PCA provided excavation services at Barton Farm ahead of a large housing development. Targeting geophysical survey results in eight strip, map and sample areas totalling 5ha., our team found evidence of the site’s use from the early Bronze Age through to the 18th century, represented by features cut into the underlying chalk.

Romano-British mortuary enclosures were discovered, containing inhumation burials dug into the enclosure ditches and within smaller enclosures, or ‘plots’, and cremation burials. Discrete graves have included coffined burials but also crouch burials of uncertain date. However, one crouch burial outside of the large enclosures, in a pit and surrounded by a segmented circular enclosure is a classic ‘Beaker’ burial, accompanied by a typical Beaker vessel.

These mortuary enclosures lie 200m from the Winchester-Cirencester Roman road and some 2km from the Roman town at Winchester.
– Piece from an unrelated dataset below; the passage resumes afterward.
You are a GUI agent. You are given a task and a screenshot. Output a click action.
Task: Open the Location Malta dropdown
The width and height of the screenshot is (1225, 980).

As such, they lie beyond the town’s suburb and may form a ‘rural’ cemetery. Another area of the excavation revealed a stretch of the Roman aqueduct that served venta Belgarum. The aqueduct, very similar to the Dorchester aqueduct, follows the 50m contour north of Winchester, meandering for some 25km; it passed through the Barton Farm site following the base of a dry valley. The archaeologists cut sections through it, revealing a wide ditch with a vertical sided and flat based lower section containing fine silt. The profile and fills were identical to a feature first identified as a ground-based aqueduct back in the 1970s and found on the line of the M3 motorway some two miles from our discovery.

In stark contrast, the well-preserved remains of an 18th century militia camp was discovered. The site has long been identified as having been used by the Hessian militia, recruited by the British government from Germany, to provide military strength against a possible French invasion in the Seven Years War (1756-63). The militia appear to have been encamped at Winchester for less than a year. Three field kitchens dug into the chalk were found, corresponding to the results of geophysical survey that appear to show similar features stretching for some 400m across the site. Along with the field kitchens, PCA uncovered latrines, as you might expect, but also large, square pits furnished with steps, ledges and hearths; the Hessians, it seems, were literally ‘dug-in’.